▽

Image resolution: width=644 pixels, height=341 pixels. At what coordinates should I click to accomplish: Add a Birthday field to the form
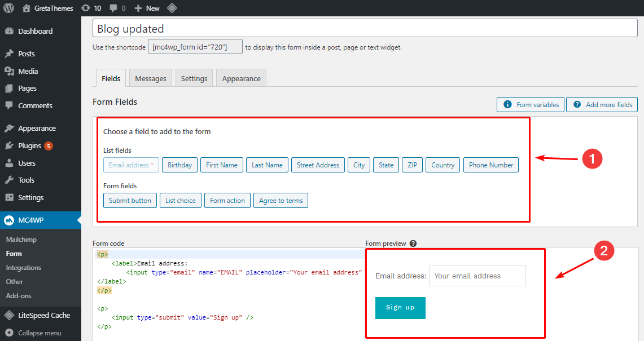[x=179, y=165]
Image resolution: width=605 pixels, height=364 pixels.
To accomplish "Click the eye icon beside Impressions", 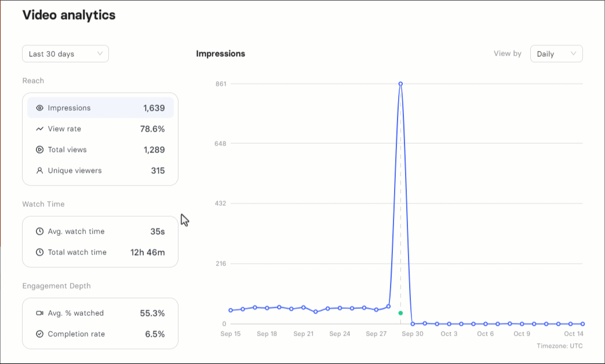I will click(x=39, y=108).
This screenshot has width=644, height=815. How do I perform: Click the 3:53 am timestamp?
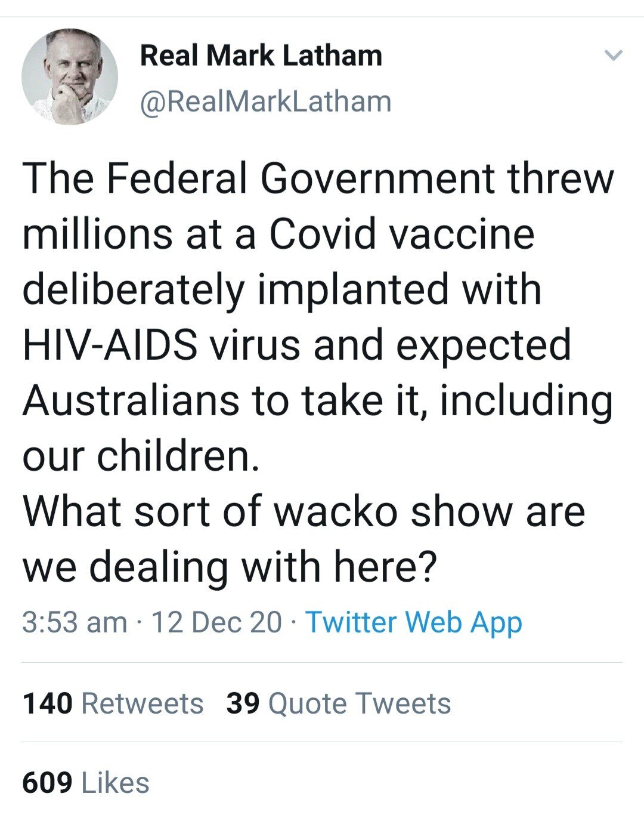(x=75, y=622)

△

▶ **EXERCISE REQUIREMENTS**
Would you reproduce, exactly and with nothing added, every line from the beginning of the entries above through the line that contains "Image resolution: width=605", both included, leaving out the pictures?

▶ **EXERCISE SOLUTION**
Image resolution: width=644 pixels, height=341 pixels. At what coordinates should I click to accomplish: Add a Birthday field to the form
[x=179, y=165]
Image resolution: width=605 pixels, height=364 pixels.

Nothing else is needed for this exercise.